# need help with fault code...17524 - Oxygen (Lambda) Sensor Heating: B1 S1: Open Circuit



## gypsyjetta (Jun 25, 2006)

Could someone please tell me whats causing this ? TIA
Control Module Part Number: 06A 906 032 NK 
Component and/or Version: 1.8L R4/5VT G01 0003
Software Coding: 07500
Work Shop Code: WSC 65728
Additional Info: 3VWSE69M64M018716 VWZ7Z0C7981382
1 Fault Found:
17524 - Oxygen (Lambda) Sensor Heating: B1 S1: Open Circuit
P1116 - 35-00 - -


----------



## gypsyjetta (Jun 25, 2006)

*Re: need help with fault code...17524 - Oxygen (Lambda) Sensor Heating ... (gypsyjetta)*

From what I can come up with there is something wrong with the pre- cat sensor. Do I have to replace it? Can it be cleaned?

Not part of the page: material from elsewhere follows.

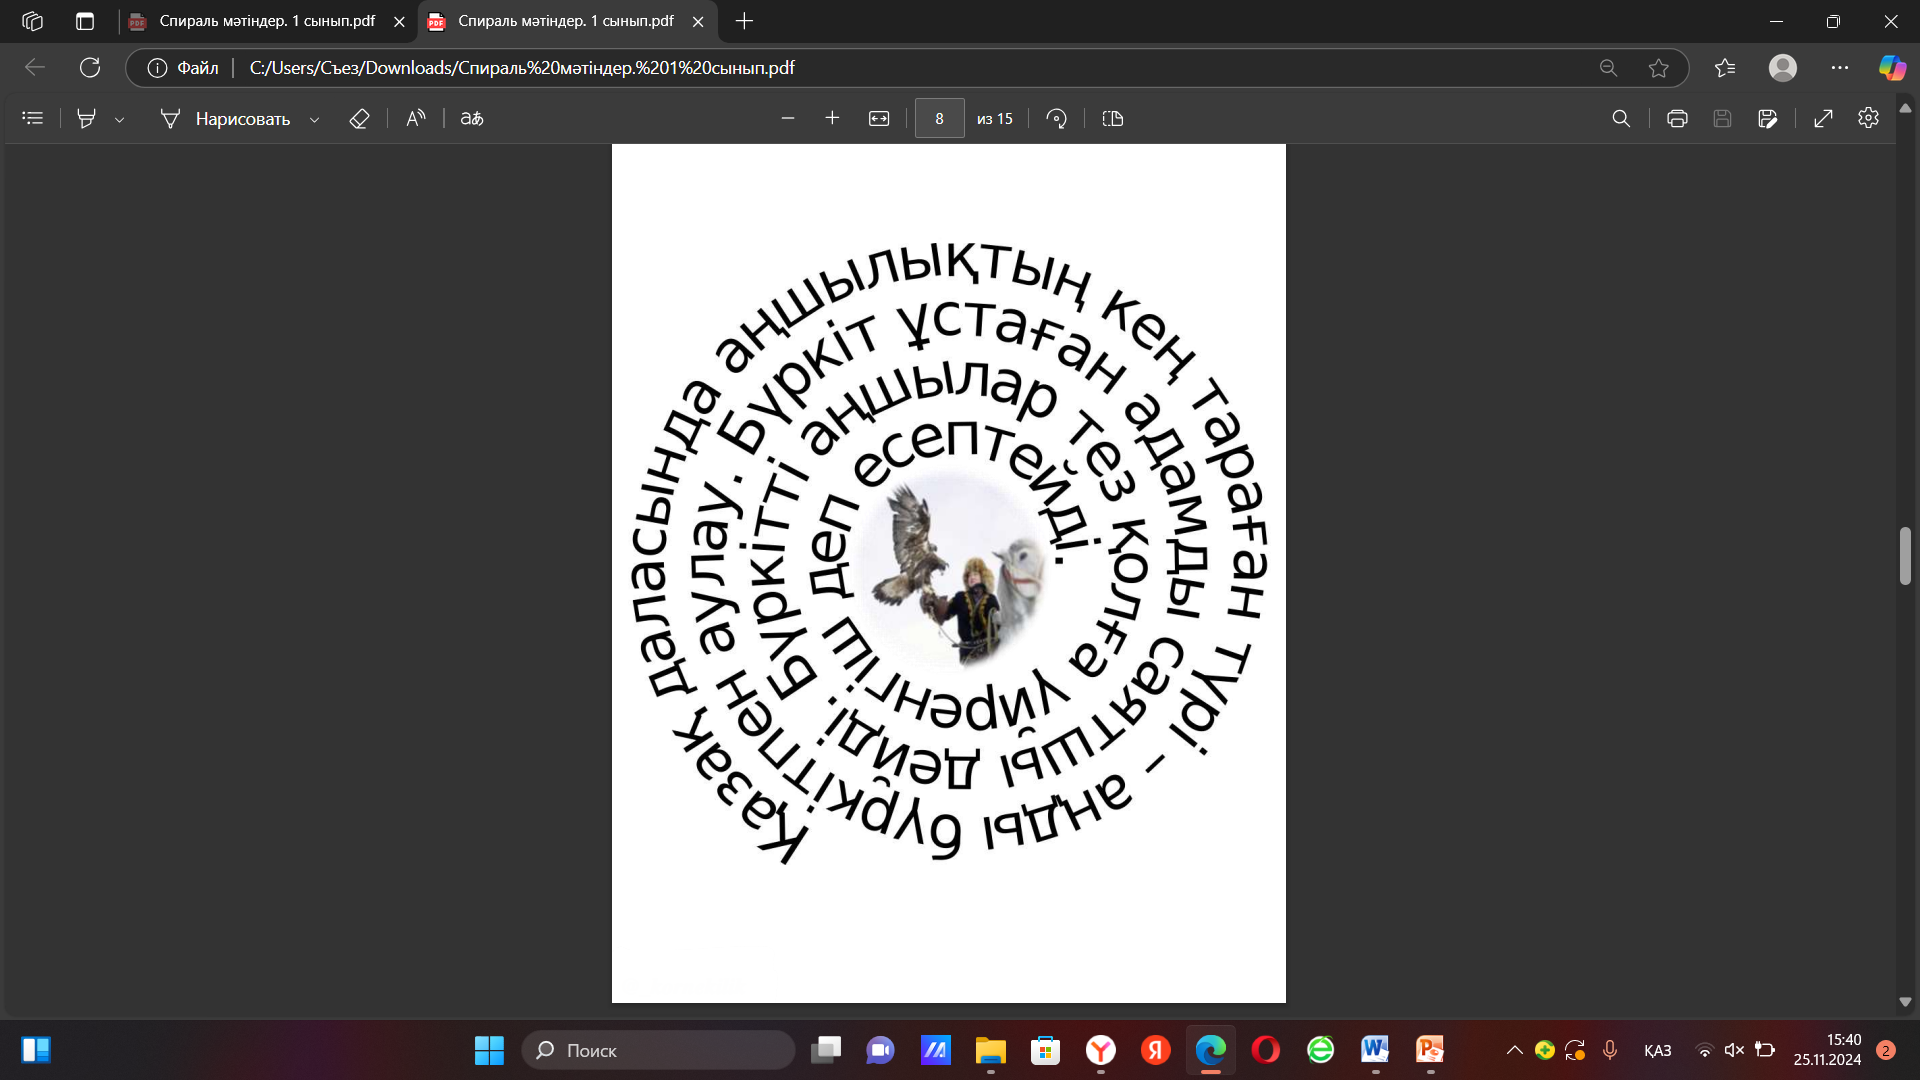Expand the highlighter options dropdown
This screenshot has width=1920, height=1080.
pyautogui.click(x=120, y=119)
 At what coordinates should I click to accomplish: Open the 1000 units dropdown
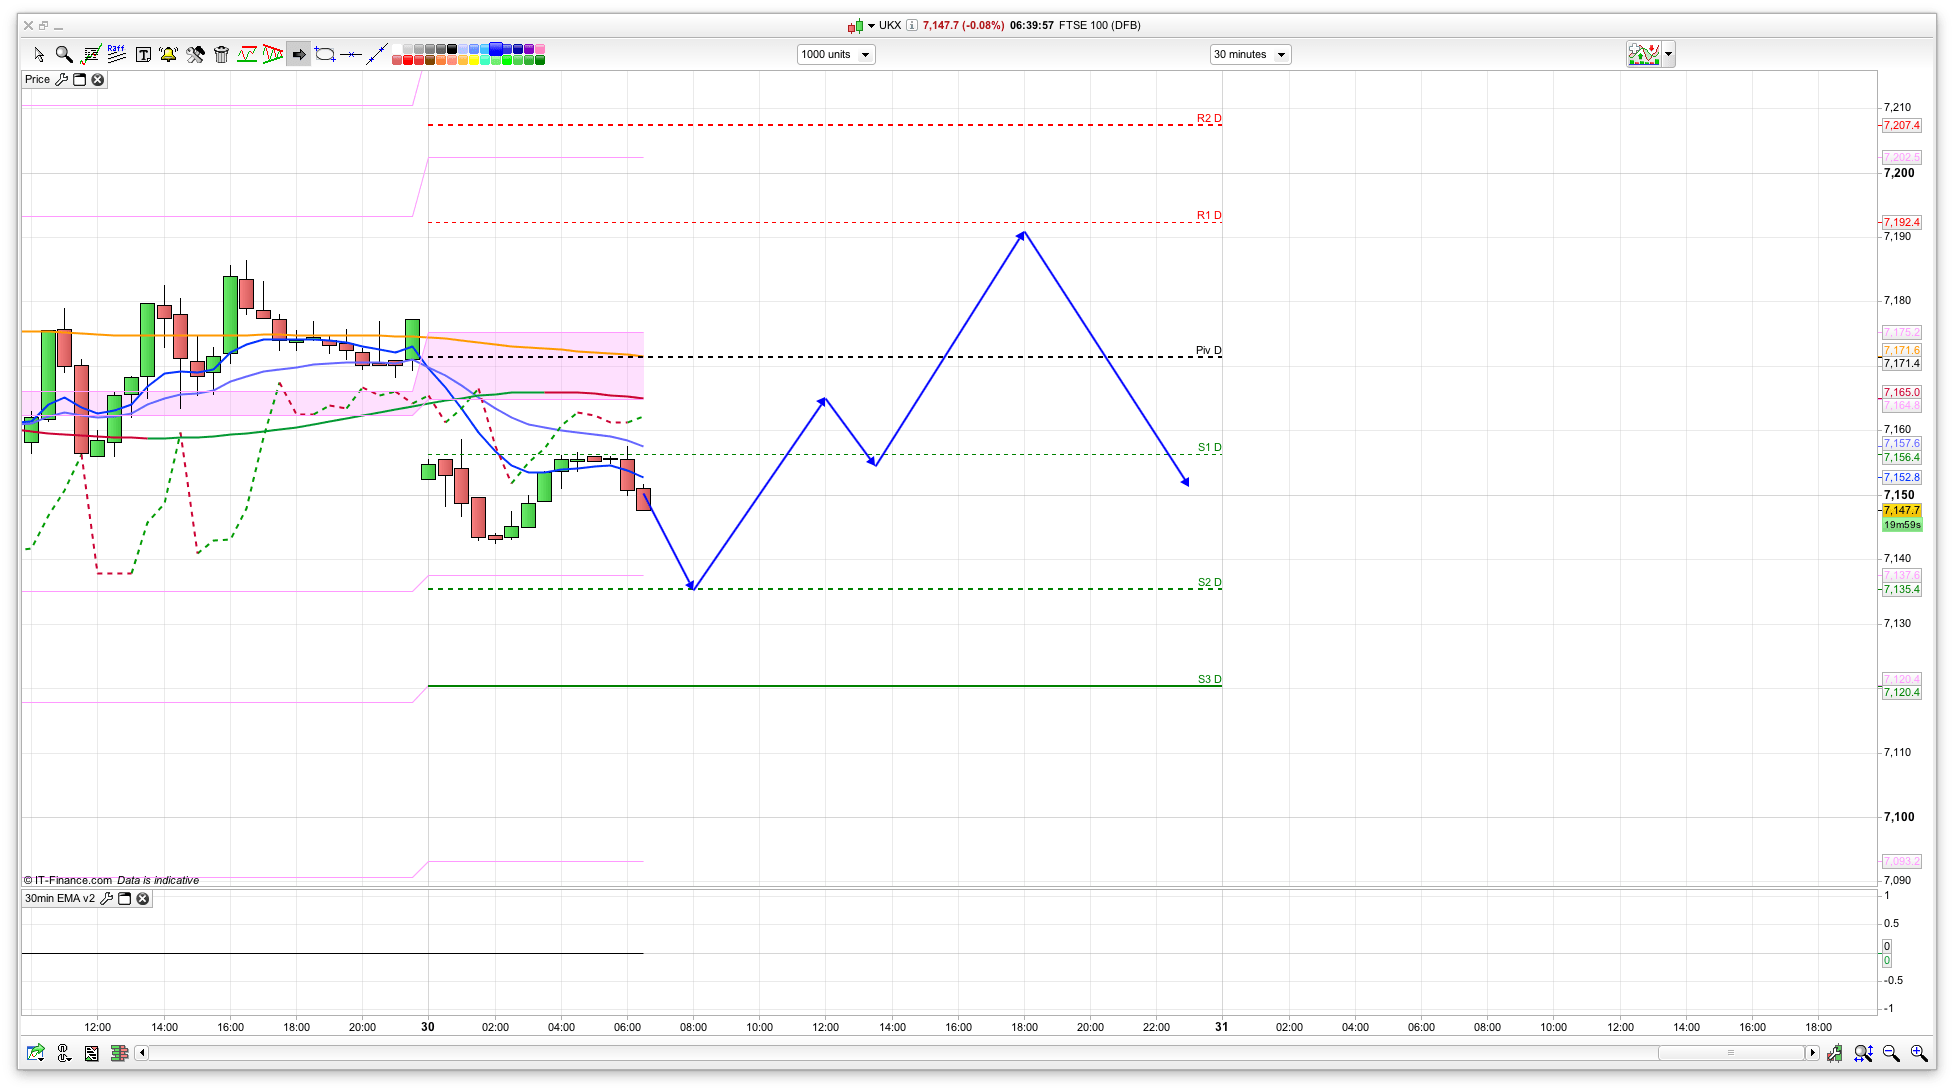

Is it something else causing it?
Can I drive my car out of boost safely till I get it replaced if need be?
Car runs and idles fine










_Modified by gypsyjetta at 1:12 PM 5-11-2008_


----------



## penclnck (Jan 27, 2003)

*Re: need help with fault code...17524 - Oxygen (Lambda) Sensor Heating ... (gypsyjetta)*

Most likely a failed O2 sensor before the cat. Get under the car, in the area that would be below the front passenger set you will find a little black box that is secured in place with two 10mm plastic nuts and 3 sets of wiring running into said box. Remove the box and there will be the two 02 sensor plugs. The one with the 6 wires is the O2 sensor BEFORE the cat, the one with 4 wires goes to the O2 sensor AFTER the cat.
Anyway, unplug the pre cat O2 sensor and with your DMM, take a ohm reading across terminals #3 and #4 on the O2 sensor harness, those are the terminals for the heating element for that O2 sensor. Most likely you will find them to be an open circuit, in which case you will need to replace that O2 sensor.


----------



## gypsyjetta (Jun 25, 2006)

*Re: need help with fault code...17524 - Oxygen (penclnck)*

Thanks for the info...
I'll have to get a new one.


----------



## penclnck (Jan 27, 2003)

*Re: need help with fault code...17524 - Oxygen (gypsyjetta)*

Well, make sure the failure is in the O2 sensor itself BEFORE you replace it. While it is most common that to be the case, the wiring from the ECM to the O2 sensor could be damaged... so one checks the O2 heater circuit within the O2 and makes sure there is an open circuit.


----------